Five hours into my eight-hour layover in LAX, I have begun a new game of Travel Scrabble with my companion. Travel Scrabble is compact and ridgy so that the tiles will snap into place and not become dislodged if the board were to, say, suddenly sail through the air toward the Cinnabon dumpster. The board is clear. I have one vowel and two possible three-letter words. I had already decided to take at least fifteen minutes for my turn in order to give my companion some much-needed time for reflection. After a minute I have bored myself and snapped down my word. My companion leans back, cracks his fingers, and settles in like a bear in winter. I drift.
We are in the international airport. The Estee Lauder ad for Perfectionist wrinkle lifting serum shines from every single wall. But wait! Could it be? They are not the same. Yes: each one is in a different language. A completely different alphabet! My lord. It is the Rosetta Stone. Right here in LAX. A good scholar could, given enough time, discover the key that unlocks almost any language. Could discover how to say “New! The first wrinkle lifting serum to use CP+R technology” in every tongue known to mankind. Right next to the English version is an ad using some kind of characters. Letters in our alphabet correspond to sounds, so that speech can be transcribed. Characters may have nothing to do with sounds. They’re called characters because they’re like little personalities all to themselves. They’re pictures. Of things, mostly. So there may be a stroke that depicts “tree” and another that depicts “woman” and we’re supposed to know if this character represents Mother Nature or Dry, Scaly Skin. Not only that, but instead of reclining comfortably across the page like letters, the characters are strung up by the neck, and it’s up to us to see how they’re hanging. The system is almost completely inscrutable to all but about two billion people, so this is a rare opportunity for someone with a lot of time between flights to crack the code.

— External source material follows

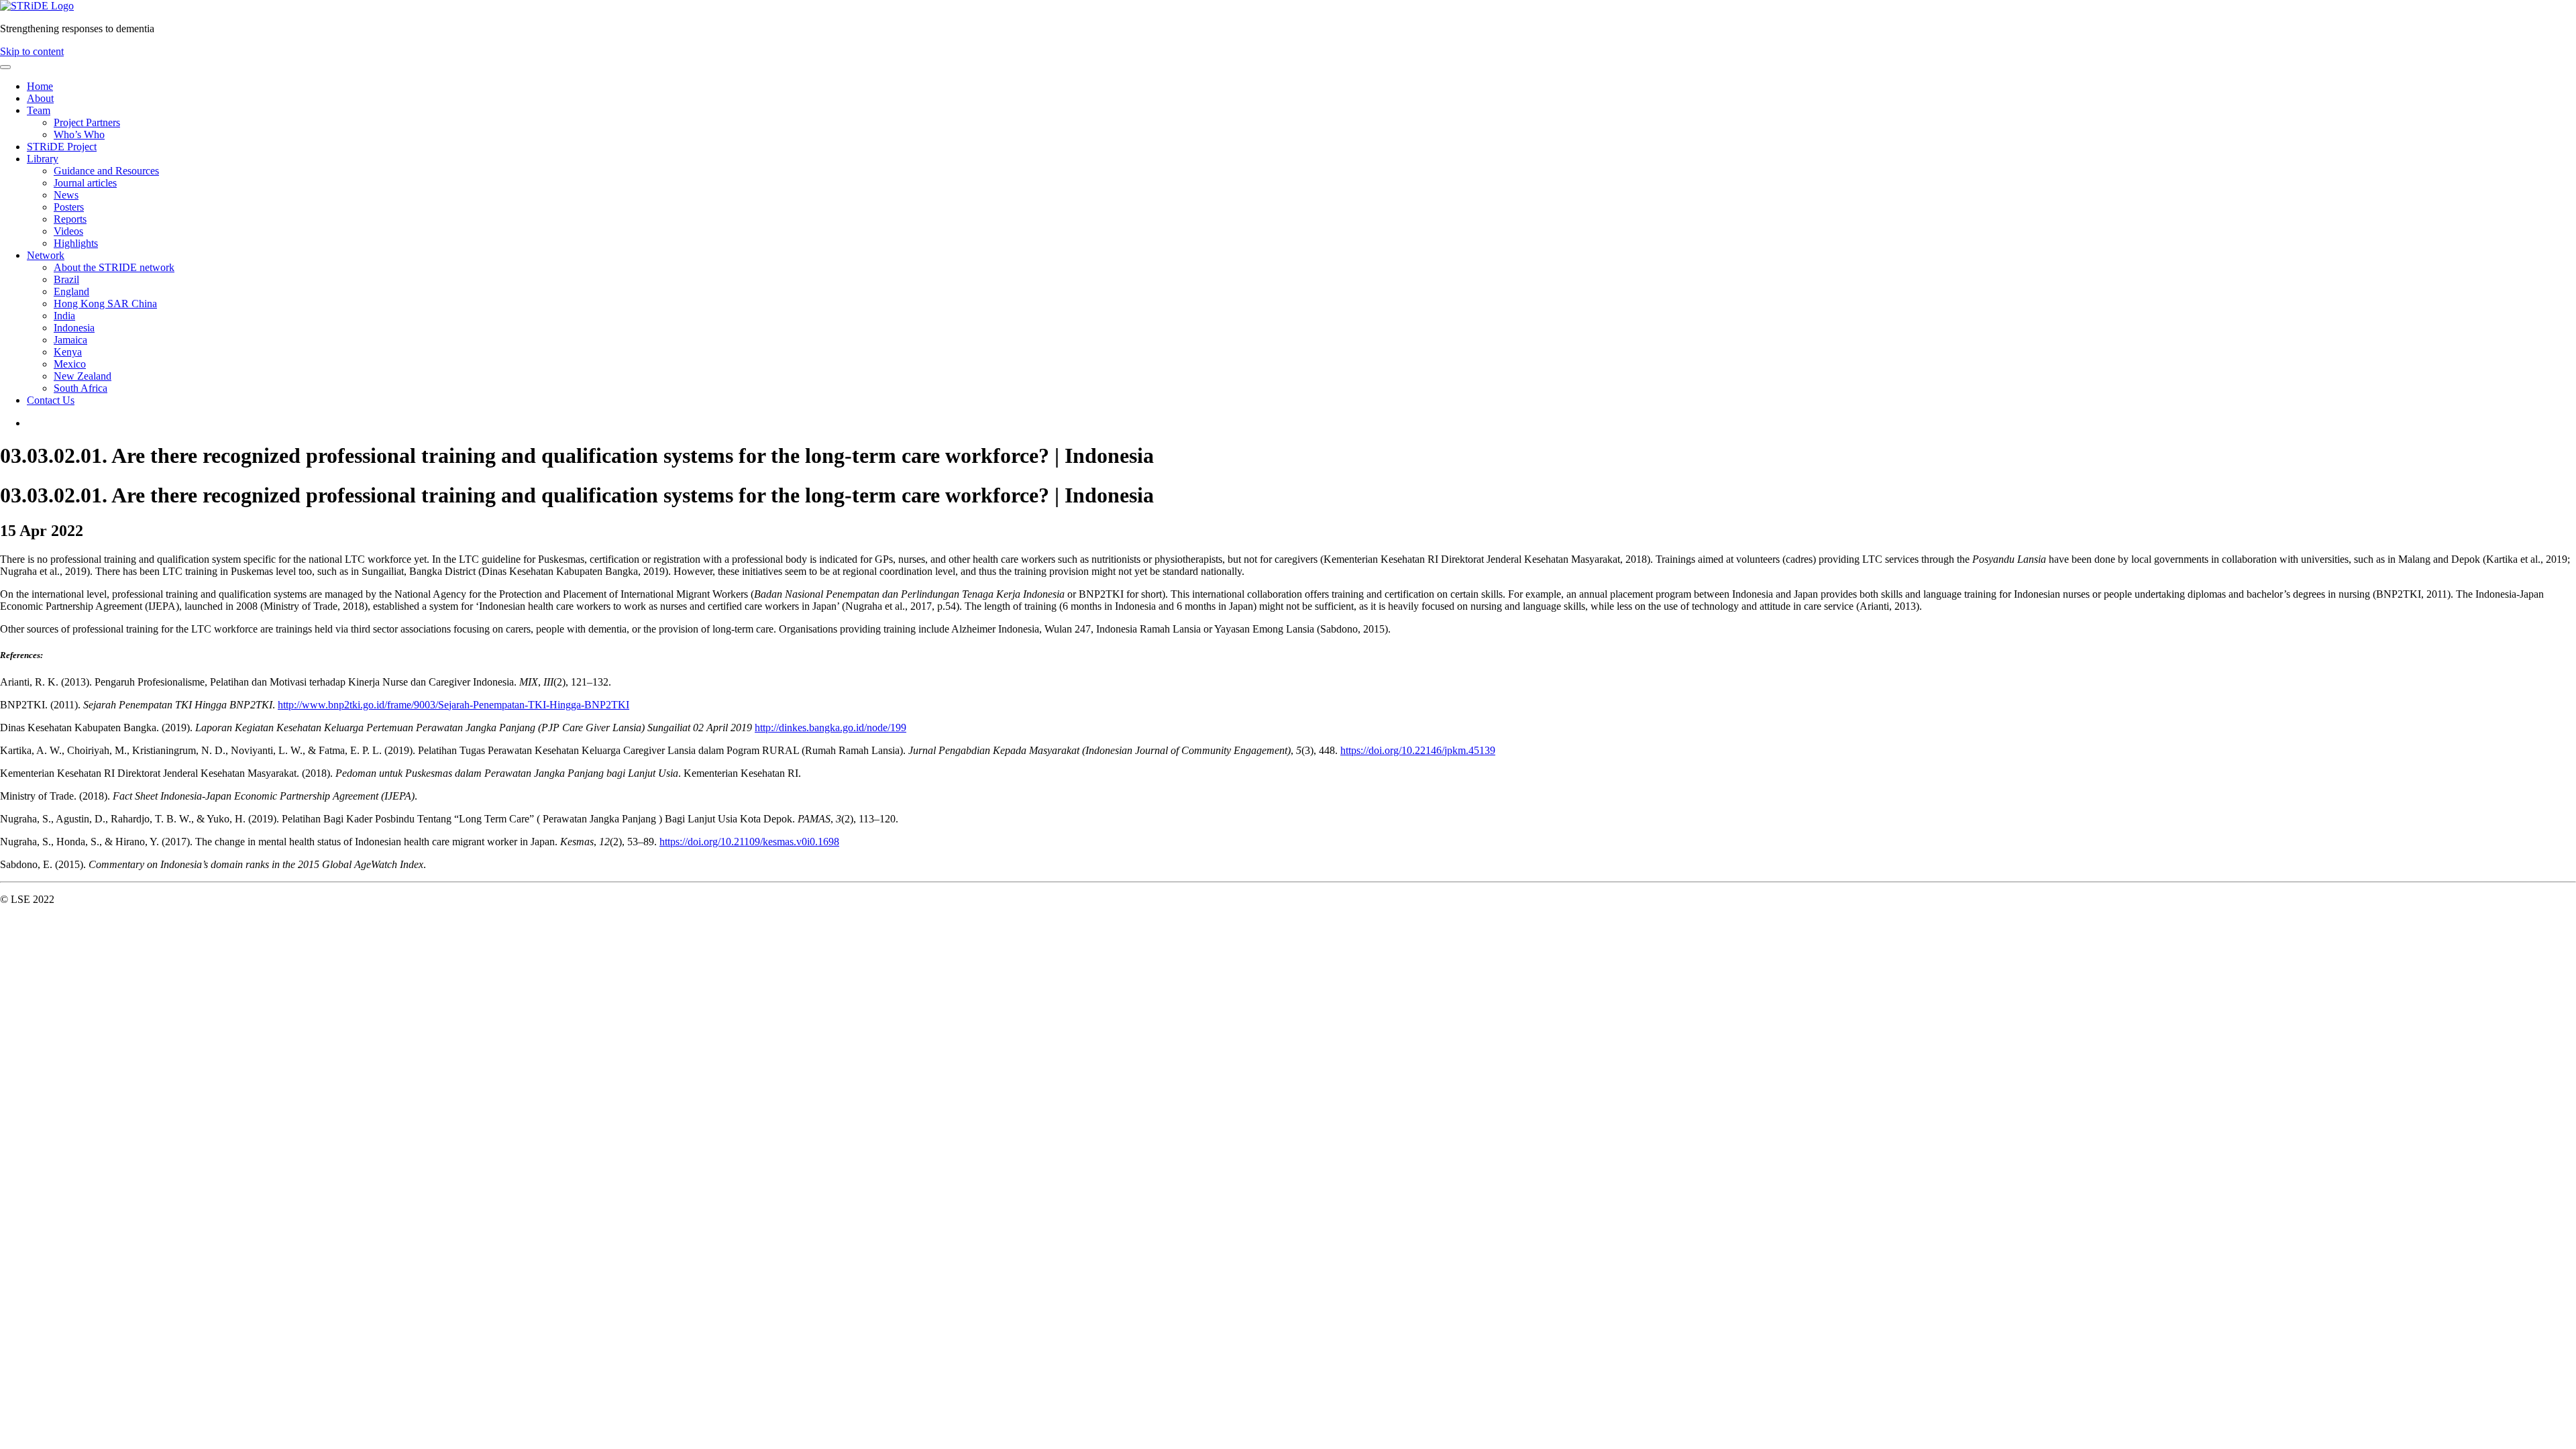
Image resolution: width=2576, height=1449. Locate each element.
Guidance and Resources (106, 170)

It’s not easy. The stroke for tree, for instance, can mean tree, or maybe, because of implied height, “basketball-player,” and the stroke for sky can mean sky, or, possibly, the concept of “strategy,” which apparently used to sound like the word for sky a few centuries ago; and with the addition of a small dash halfway up the tree-stroke on the right (“squirrel”), suggesting quick movement, gives us the character tree-squirrel-sky, or “pick-and-roll offense.” Not to be confused with the character with the squirrel-dash placed higher near the sky (“bat”) or at the base of the tree (“plummet,” “rabies,” or “a walk in the park”). It is a system without mercy. Sloppy penmanship dooms the author to obscurity.
This Rosetta-Stone business is serious scholarly work. It takes a lot of concentration, and there is no guarantee a person can pursue it and prevail at Scrabble too, especially when playing with a man who has no sense of the passage of time. Especially when he has a nicer rack.
Look! There is a whole little mob of characters on the Korean version, all corresponding to the compact English “New!” I study, and after a few hours, its mystery is revealed: Dear Leader on a pedestal, Dear Leader on a pedestal with X’s over his eyes, and then Dear Leader on a pedestal again. A native speaker will get it right away. But what a load to lug around, in place of new!–a slim dart of a word from a git-er-done language. New! Crisp, sharp, pins its meaning to the mat and rolls off, ready for action. Yeah, baby. That’s my language. Big, muscular, agile English, all swagger and punch, and home to a thumping vocabulary, a treasury of words stolen from everyone and everywhere, the echoes of one conquered people after another. And words admired from a thousand voyages and stashed into the luggage on the way home. They’re all ours now, nimble, sly, supple, and all of them slingable. Like the choice chunk of Middle English that I could sling at this Scrabble game right now. If I had a “U.”